## WHAT NEEDS TO BE DONE
Return each entry precisely as it appears below.

[Items from a dataset]
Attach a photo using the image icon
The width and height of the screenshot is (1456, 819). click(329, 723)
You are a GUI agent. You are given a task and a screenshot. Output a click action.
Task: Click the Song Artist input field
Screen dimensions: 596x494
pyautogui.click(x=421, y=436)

## SOLUTION FOR THIS EXERCISE
Attach a photo using the image icon
The width and height of the screenshot is (1456, 819). click(329, 723)
You are a GUI agent. You are given a task and a screenshot. Output a click action.
Task: Click the Song Artist input field
Screen dimensions: 596x494
pyautogui.click(x=421, y=436)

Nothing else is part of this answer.